---- Data for this task
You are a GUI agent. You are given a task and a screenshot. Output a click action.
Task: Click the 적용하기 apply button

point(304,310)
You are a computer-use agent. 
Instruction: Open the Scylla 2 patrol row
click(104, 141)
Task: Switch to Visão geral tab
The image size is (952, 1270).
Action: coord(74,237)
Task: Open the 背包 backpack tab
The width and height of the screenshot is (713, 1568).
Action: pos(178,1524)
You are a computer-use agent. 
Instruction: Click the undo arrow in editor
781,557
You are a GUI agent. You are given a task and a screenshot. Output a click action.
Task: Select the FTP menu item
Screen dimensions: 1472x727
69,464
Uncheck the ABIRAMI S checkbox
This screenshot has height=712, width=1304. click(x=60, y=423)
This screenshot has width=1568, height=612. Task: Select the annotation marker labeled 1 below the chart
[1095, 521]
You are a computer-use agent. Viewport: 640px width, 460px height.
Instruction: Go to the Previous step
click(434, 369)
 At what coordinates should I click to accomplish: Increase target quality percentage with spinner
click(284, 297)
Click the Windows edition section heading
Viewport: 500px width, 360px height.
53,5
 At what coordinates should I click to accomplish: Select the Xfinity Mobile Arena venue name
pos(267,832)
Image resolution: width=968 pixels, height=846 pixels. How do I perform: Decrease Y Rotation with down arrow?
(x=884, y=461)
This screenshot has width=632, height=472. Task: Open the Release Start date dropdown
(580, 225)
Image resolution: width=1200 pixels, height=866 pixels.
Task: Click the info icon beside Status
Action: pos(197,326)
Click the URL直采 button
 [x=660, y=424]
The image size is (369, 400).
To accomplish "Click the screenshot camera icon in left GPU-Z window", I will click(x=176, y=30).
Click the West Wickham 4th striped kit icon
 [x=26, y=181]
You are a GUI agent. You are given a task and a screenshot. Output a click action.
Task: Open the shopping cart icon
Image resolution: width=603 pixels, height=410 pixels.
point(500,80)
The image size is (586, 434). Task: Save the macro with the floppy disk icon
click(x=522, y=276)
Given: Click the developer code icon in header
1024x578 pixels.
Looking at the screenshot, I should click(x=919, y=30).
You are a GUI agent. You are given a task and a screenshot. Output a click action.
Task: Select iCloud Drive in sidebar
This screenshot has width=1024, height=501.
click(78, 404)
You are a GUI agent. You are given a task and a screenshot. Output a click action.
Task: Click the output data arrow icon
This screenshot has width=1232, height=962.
--------
### About this task
Nothing beyond the line that contains "Task: Switch to Visão geral tab" belongs in the answer; reproduce the entries exactly from their first line through it.

### Expected output
You are a GUI agent. You are given a task and a screenshot. Output a click action.
Task: Click the 적용하기 apply button

point(304,310)
You are a computer-use agent. 
Instruction: Open the Scylla 2 patrol row
click(104, 141)
Task: Switch to Visão geral tab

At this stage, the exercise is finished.